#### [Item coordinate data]
┌──

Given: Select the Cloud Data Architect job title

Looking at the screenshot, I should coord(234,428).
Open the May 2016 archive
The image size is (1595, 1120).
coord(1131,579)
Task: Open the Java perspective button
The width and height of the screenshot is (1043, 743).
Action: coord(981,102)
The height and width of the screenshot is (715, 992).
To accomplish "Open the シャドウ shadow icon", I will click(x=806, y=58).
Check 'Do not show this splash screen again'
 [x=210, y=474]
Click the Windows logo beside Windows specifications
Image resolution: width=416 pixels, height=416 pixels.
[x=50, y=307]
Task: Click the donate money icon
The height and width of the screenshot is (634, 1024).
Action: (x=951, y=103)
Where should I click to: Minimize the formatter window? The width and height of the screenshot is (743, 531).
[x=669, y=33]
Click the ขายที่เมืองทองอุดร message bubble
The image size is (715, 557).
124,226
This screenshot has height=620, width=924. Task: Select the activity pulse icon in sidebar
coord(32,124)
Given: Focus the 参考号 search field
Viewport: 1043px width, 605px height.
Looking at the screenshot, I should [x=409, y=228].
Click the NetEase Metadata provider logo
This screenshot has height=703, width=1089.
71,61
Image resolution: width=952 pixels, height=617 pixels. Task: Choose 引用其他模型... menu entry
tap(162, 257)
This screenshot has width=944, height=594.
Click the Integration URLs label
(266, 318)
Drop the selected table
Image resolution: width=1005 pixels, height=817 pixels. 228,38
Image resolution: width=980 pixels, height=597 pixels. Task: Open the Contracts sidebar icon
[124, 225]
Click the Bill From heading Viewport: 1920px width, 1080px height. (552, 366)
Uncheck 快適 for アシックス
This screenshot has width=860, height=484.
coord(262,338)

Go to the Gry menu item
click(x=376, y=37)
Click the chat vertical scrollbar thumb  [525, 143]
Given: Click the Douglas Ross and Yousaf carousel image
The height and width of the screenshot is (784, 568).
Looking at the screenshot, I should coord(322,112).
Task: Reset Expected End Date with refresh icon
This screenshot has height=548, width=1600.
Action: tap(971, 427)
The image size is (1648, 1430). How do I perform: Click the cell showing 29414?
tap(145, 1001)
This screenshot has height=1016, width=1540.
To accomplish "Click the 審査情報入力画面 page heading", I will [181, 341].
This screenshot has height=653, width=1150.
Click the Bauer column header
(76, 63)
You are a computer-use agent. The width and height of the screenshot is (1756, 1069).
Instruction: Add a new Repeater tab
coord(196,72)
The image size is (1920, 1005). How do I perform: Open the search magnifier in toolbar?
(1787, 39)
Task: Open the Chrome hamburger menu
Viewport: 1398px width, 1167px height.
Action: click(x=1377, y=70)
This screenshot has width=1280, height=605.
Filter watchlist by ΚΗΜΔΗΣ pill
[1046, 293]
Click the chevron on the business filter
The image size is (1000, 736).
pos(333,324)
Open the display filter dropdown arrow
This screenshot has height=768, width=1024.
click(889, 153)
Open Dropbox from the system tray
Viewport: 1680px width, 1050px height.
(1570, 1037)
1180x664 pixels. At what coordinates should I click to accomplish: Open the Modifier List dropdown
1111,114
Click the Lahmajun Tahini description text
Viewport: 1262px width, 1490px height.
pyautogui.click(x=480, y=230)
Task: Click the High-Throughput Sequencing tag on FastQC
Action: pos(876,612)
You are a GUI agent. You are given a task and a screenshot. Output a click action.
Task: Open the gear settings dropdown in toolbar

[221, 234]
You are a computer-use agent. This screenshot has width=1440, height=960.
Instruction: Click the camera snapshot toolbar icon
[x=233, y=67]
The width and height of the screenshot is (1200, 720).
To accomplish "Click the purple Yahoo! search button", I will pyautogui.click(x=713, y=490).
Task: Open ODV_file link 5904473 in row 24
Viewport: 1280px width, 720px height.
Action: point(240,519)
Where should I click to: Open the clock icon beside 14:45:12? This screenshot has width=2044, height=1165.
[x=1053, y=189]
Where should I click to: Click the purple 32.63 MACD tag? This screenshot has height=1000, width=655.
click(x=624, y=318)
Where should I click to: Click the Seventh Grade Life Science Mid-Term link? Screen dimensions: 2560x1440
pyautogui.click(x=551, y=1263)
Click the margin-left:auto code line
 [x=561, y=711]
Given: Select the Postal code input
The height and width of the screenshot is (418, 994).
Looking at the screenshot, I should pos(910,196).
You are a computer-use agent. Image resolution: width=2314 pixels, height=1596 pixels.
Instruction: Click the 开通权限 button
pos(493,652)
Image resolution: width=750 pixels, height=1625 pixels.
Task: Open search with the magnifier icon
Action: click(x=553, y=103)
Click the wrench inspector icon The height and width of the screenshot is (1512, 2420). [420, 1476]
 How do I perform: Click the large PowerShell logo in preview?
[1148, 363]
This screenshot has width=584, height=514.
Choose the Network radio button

└──

#### [Exercise details]
Copy the lines of the records above exactly, starting at the line containing "This screenshot has width=1280, height=605." and ending at the line containing "(1570, 1037)".

#### [Final answer]
This screenshot has width=1280, height=605.
Filter watchlist by ΚΗΜΔΗΣ pill
[1046, 293]
Click the chevron on the business filter
The image size is (1000, 736).
pos(333,324)
Open the display filter dropdown arrow
This screenshot has height=768, width=1024.
click(889, 153)
Open Dropbox from the system tray
Viewport: 1680px width, 1050px height.
(1570, 1037)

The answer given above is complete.